Maybe for IE the naming of the registry keys was different, for example like
Internet Settings\ZoneMap\Domains\siteextra1.com\*\
Internet Settings\ZoneMap\Domains\siteextra2.com\*\
Internet Settings\ZoneMap\Domains\siteextra3.com\*\
If i’m right this name schema would lead to no conflicting registry values and the settings will appear as combined/merged.
But please don‘t take this for granted it has been a while since i dealt with GPOs...
- lforbesApr 21, 2021Iron Contributor
The ADMX needs to be fixed with the later version so that it doesn't overwrite lists.
There should be no 1, 2, 3 etc it should just be keys.
Therefore the ONLY Overriding should be if the key is identical.
That is just the way group policies are supposed to work.
With IE there is a standard processing process for policies and it worked great. If Edge is supposed to replace IE as the standard browser then they need to fix it so that it works well in Group Policy in the same way as IE does.- Kelly_YApr 23, 2021Microsoft
lforbes I've just talked to the team that manages MS Edge policies and got some information.
Right now the experience is by design and aligns with Chrome and other Chromium based browser policies. The team has heard from other customers moving from IE to MS Edge and I have also passed along your scenario.
This is something they plan to investigate and try to improve but right now there is no ETA. Once more information is available we can follow up here. Thank you for your feedback!
-Kelly
- lforbesApr 24, 2021Iron Contributor
Chrome doesn't have official supported updated ADMX Group Policies. It is NOT a corporate browser. It is NOT designed for Group Policy or corporate use.

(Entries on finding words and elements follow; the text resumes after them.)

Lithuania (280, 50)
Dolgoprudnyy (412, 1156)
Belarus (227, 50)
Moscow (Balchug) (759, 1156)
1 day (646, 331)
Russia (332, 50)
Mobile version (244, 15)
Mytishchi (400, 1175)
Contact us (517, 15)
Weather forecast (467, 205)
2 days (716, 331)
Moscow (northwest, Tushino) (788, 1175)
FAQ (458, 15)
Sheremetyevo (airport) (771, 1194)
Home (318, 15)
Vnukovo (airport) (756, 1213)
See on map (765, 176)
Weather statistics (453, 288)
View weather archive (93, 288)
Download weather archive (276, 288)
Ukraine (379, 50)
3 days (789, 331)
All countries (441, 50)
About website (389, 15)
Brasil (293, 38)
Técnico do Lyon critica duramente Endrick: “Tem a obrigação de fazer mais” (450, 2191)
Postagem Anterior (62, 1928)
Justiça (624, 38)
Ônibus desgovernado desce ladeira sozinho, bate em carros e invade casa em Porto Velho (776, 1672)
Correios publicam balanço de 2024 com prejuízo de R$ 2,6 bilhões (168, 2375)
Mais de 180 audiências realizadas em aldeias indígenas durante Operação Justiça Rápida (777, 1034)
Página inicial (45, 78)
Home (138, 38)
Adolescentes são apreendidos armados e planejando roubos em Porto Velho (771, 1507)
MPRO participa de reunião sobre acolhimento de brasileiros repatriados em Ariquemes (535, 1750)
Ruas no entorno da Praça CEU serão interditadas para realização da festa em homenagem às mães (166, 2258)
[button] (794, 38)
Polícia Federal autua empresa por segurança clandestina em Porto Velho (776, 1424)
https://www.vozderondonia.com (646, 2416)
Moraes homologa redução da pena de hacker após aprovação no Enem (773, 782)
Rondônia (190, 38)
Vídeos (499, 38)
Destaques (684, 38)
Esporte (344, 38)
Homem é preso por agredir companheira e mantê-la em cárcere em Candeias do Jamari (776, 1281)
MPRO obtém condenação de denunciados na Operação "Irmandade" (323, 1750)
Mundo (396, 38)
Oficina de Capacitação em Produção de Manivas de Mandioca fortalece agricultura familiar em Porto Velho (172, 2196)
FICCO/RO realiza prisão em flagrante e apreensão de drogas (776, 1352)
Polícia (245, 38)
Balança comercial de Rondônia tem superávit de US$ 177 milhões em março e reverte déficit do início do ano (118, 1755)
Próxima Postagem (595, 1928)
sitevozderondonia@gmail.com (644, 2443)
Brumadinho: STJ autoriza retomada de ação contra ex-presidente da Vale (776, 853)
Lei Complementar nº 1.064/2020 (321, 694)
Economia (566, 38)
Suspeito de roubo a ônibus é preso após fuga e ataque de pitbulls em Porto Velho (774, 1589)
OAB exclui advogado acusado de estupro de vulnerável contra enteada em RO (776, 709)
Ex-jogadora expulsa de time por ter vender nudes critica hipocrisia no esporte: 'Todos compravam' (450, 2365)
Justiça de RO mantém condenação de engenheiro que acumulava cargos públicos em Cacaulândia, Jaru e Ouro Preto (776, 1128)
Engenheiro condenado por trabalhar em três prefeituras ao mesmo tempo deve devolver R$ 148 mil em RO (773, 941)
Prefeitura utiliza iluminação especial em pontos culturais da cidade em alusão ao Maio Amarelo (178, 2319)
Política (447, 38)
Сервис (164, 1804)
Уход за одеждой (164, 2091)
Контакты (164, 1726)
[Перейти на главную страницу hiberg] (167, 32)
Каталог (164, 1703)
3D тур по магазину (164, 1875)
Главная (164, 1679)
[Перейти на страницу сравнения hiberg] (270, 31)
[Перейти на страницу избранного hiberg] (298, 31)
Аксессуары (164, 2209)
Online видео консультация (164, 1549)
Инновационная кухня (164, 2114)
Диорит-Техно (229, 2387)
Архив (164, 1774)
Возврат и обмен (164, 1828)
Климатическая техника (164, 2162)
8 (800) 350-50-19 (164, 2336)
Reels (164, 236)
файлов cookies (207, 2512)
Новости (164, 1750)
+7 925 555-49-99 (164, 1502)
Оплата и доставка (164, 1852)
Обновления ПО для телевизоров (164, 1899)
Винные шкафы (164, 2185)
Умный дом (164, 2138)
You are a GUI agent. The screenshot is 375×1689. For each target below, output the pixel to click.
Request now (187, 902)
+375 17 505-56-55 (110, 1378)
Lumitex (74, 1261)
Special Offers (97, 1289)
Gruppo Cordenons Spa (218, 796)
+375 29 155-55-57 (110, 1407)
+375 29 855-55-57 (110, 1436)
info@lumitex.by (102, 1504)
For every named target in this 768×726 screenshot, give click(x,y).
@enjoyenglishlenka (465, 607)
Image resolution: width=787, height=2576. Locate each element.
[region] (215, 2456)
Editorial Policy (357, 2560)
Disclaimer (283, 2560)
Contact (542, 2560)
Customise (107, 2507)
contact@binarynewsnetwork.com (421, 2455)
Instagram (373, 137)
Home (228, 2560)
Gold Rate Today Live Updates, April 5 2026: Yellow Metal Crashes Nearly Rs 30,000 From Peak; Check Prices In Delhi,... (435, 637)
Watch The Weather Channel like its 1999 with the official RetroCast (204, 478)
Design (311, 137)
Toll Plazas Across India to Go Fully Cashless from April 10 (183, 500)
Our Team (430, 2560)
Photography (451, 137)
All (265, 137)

It is a home based browser and the user made ADMX for Chrome don't work most of the time. For example if you set the home page to "run once" in Chrome it doesn't even set at all.
Edge Chromium is being advertised as a replacement for Internet Explorer in a corporate world. Therefore it should not copy a crappy unsupported home browser.
Please realized that we have IE and we are trying to migrate away from it. I have 86,000 workstations and we cannot upgrade them until they can fix Edge to run like IE.